The Sudanese Teachers’ Committee has rejected the adoption of the 2013 curriculum, describing it as an extension of an ideological project that seeks to turn schools into instruments of political indoctrination at a time when the country is facing one of the worst educational and humanitarian crises in its history. The committee stresses that meaningful education reform cannot be undertaken by bodies that lack legitimacy and national consensus, nor through the resurrection of a document that is outdated and has already been rejected both publicly and professionally.
The committee reiterates its categorical opposition to any attempt to restore the curricula of the former regime era, arguing that the 2013 document is not a neutral technical framework but part of a closed political project that excludes cultural and linguistic diversity and undermines critical thinking among students. In its view, using this document as a basis for any reform process would merely reproduce the same system that helped deepen the national crisis and fuel the ongoing war, rather than address their root causes.
The committee also criticizes the composition of the Higher Committee for Curriculum Review, which met in Omdurman, noting that a majority of its members are affiliated with the National Congress Party and the Islamic Movement, including figures who previously held senior posts at the National Centre for Curriculum when the 2013 document was drafted. This, the statement argues, strips the body of basic neutrality and credibility. The Teachers’ Committee maintains that any body formed in this way lacks both the social mandate and the professional trust required to manage such a sensitive file with far‑reaching implications for future generations.
According to the committee, the 2013 document falls short of modern educational standards, as it is rooted in rote memorization and repetition, weakens students’ intellectual and research capacities, and burdens teachers with tasks that are misaligned with contemporary pedagogical roles. These curricula, it says, have contributed to distorting the educational process and have failed to prepare citizens capable of creativity and conscious civic participation.
The committee further underscores that the current political and security context—marked by de facto rule and a devastating war—does not provide a professional or national environment conducive to developing sustainable curricula, since the absence of legitimacy and consensus makes any far‑reaching change vulnerable to political instrumentalization. It considers the return to a document drafted more than a decade ago, in a very different political setting, a hasty move aligned with a project that has already been rejected both socially and professionally, and one that does not meet the needs of the present phase.

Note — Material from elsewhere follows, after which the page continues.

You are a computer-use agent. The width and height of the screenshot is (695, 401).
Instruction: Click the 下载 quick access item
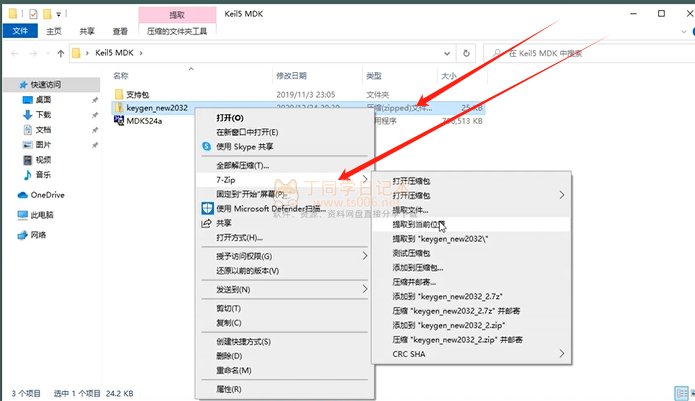(43, 115)
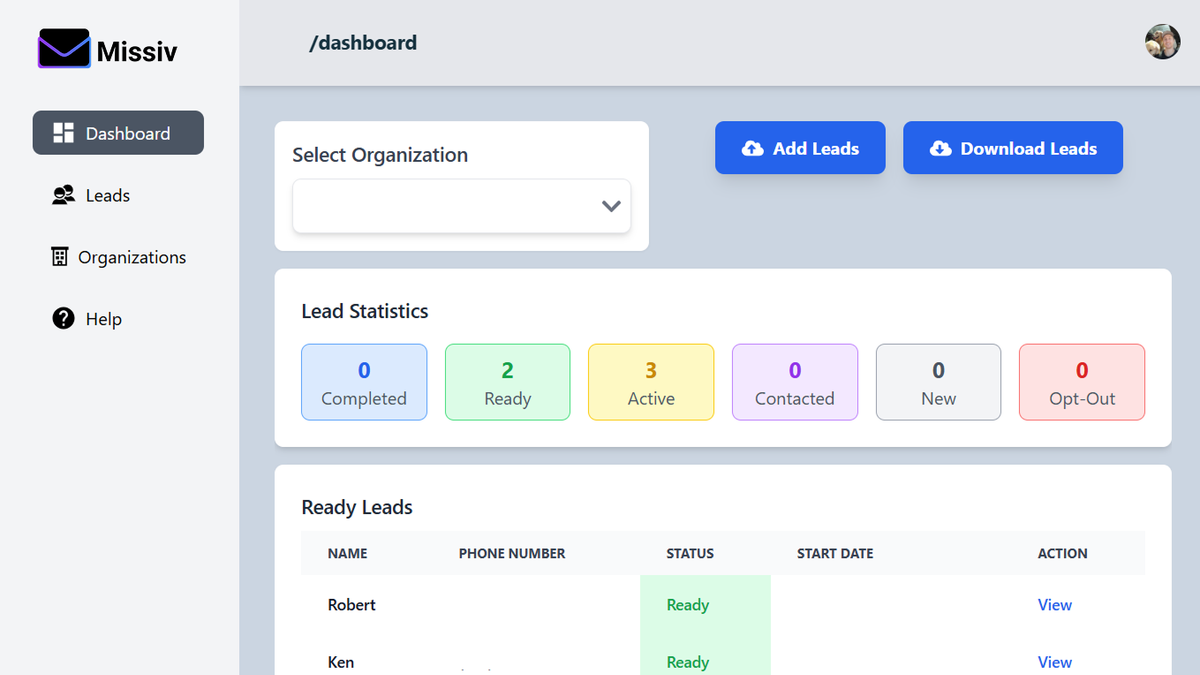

As an alternative, the Teachers’ Committee calls for a comprehensive national project to build a modern curriculum that respects cultural and linguistic diversity, promotes critical thinking, upholds human rights and citizenship, and links knowledge to students’ lives and to the imperatives of sustainable development. It emphasizes that it will not accept the reproduction of exclusionary curricula or the return of the 2013 document in any form, and calls for safeguarding students’ right to contemporary, pluralistic education grounded in sound scientific foundations and reflecting Sudanese aspirations for a civil and democratic state.